Abstract

Multimorbidity, co-existence of two or more chronic conditions, is associated with high indirect costs. However, the extent to which differences in person-level characteristics among those with and without multimorbidity contribute to this high indirect cost burden is unknown. We examined factors that contributed to the excess indirect costs of multimorbidity using post-linear regression decomposition method. A cross-sectional study of employed adults (age 18-64 years; N = 11,663) using data from the 2015 Medical Expenditure Panel Survey was undertaken. Multimorbidity was identified from a list of 18 chronic conditions suggested by the Department of Health and Human Services. Annual indirect costs (i.e. productivity losses) were computed by multiplying annual missed workdays due to illness by daily wages. Blinder-Oaxaca decomposition quantified the relative contribution of differences in characteristics among those with and without multimorbidity to excess indirect costs of multimorbidity. In our study, 27.7% employed adults had multimorbidity. Compared to those without multimorbidity, higher percentages of individuals with multimorbidity were older, obese, and reported poor physical and mental health. For example, a higher percentage of adults with multimorbidity (14.1% vs 3.5%, 5.9% vs 2.6%) reported poor physical and mental health respectively.

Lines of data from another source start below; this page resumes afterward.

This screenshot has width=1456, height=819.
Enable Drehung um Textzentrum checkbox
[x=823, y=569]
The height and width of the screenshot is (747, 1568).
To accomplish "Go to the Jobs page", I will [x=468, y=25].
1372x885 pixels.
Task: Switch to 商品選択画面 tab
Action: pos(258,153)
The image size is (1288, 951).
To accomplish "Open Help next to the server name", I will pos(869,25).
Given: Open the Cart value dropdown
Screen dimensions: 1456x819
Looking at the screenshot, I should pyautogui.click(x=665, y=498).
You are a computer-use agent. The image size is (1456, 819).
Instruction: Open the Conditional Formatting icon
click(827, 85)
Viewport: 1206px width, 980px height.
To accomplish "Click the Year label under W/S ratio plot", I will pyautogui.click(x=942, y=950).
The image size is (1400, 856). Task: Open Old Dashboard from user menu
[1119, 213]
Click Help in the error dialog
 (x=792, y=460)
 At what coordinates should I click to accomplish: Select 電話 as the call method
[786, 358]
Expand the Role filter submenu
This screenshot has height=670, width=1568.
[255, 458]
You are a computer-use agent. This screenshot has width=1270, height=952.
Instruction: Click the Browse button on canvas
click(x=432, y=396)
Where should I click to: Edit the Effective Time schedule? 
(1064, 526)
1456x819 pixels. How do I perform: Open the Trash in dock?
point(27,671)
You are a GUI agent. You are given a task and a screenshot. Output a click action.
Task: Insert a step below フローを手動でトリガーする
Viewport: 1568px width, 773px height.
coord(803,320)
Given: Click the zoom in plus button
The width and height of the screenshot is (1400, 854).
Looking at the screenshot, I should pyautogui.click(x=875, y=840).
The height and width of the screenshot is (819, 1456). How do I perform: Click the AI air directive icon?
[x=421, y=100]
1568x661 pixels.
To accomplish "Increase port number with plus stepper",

In adjusted OLS regressions on both untransformed and log-transformed indirect costs, multimorbidity was associated with high indirect costs (βadj: $906.37 vs 429.95, p<0.001 (untransformed); $2.56 vs $1.44, p<0.0001 (log-transformed)). Decomposition analysis showed that 45.2% of this difference was explained by differences in distributions of perceived physical health (29.2%), mental health (3.7%), and older age (7.4%) between those with and without multimorbidity. Differences in poor perceived health and older age explained most of the excess indirect costs associated with multimorbidity. Our findings suggest that patient perception of an illness contribute to economic outcomes and interventions that incorporate patient-reported outcomes may improve both economic and humanistic outcomes among those with multimorbidity.